Written instruction - Rewrite the stretch of the listing from the line containing "Screen dimensions: 1125x488" through the end of the listing, requests included, adding 101 to every coordinate in the answers.
>> Start Given records
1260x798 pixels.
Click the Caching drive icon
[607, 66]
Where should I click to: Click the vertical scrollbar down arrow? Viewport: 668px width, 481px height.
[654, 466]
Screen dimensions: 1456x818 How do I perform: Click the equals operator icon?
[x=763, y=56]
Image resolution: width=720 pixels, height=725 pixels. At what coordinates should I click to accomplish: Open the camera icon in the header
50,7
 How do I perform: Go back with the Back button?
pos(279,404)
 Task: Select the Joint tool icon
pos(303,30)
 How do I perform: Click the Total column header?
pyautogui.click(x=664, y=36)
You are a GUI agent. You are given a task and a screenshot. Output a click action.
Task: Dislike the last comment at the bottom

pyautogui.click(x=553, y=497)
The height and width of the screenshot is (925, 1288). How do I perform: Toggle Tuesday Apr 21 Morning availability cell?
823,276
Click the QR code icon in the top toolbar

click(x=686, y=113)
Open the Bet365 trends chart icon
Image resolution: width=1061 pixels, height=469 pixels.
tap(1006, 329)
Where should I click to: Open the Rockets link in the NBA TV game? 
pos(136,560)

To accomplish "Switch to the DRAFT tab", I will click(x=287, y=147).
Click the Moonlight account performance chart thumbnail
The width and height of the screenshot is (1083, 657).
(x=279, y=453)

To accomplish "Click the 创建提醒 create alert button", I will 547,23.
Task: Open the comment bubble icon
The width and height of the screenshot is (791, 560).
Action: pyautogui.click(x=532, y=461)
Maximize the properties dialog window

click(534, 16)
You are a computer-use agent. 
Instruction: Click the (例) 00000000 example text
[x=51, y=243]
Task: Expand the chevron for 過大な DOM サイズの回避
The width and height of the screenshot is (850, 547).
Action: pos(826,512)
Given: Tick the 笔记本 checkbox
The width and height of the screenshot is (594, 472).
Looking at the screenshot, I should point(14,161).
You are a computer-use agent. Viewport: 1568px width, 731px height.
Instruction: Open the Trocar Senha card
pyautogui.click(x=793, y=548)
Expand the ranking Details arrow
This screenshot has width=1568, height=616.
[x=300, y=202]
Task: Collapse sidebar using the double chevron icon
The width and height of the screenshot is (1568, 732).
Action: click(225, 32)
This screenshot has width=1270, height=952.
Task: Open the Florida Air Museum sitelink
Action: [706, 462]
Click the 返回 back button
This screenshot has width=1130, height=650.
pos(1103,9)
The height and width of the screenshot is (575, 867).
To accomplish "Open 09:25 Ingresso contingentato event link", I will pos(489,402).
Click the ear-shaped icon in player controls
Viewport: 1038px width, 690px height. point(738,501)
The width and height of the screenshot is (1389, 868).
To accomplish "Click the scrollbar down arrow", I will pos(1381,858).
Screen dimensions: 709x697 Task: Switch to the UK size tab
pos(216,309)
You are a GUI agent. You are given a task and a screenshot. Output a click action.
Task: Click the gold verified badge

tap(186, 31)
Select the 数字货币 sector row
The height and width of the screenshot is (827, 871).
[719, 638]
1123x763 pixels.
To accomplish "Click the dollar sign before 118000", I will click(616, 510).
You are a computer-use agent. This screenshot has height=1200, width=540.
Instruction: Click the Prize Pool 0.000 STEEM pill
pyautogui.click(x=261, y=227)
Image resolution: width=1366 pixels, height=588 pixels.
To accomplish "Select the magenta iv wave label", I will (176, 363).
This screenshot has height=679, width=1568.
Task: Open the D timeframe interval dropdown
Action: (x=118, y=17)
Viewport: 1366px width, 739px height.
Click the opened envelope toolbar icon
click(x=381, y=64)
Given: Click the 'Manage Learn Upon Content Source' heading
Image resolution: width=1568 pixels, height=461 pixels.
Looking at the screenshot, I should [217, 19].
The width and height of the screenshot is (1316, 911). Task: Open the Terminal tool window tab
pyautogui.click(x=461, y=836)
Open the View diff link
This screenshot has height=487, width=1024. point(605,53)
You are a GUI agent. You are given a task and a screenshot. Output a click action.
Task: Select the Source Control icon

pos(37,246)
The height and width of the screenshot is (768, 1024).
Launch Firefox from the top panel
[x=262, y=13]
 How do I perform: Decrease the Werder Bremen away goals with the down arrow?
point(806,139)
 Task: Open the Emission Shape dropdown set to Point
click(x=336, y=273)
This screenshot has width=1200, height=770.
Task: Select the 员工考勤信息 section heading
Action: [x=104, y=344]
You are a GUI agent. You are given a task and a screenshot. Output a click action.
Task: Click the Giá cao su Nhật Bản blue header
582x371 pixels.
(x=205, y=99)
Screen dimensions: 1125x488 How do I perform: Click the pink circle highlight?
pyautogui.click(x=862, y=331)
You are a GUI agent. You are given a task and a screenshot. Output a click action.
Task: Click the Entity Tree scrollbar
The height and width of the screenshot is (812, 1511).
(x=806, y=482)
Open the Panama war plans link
>> End Given records
Exercise output -
Screen dimensions: 1125x488 How do I perform: Click the pink circle highlight?
pyautogui.click(x=963, y=432)
You are a GUI agent. You are given a task and a screenshot. Output a click action.
Task: Click the Entity Tree scrollbar
The height and width of the screenshot is (812, 1511).
(x=907, y=583)
Open the Panama war plans link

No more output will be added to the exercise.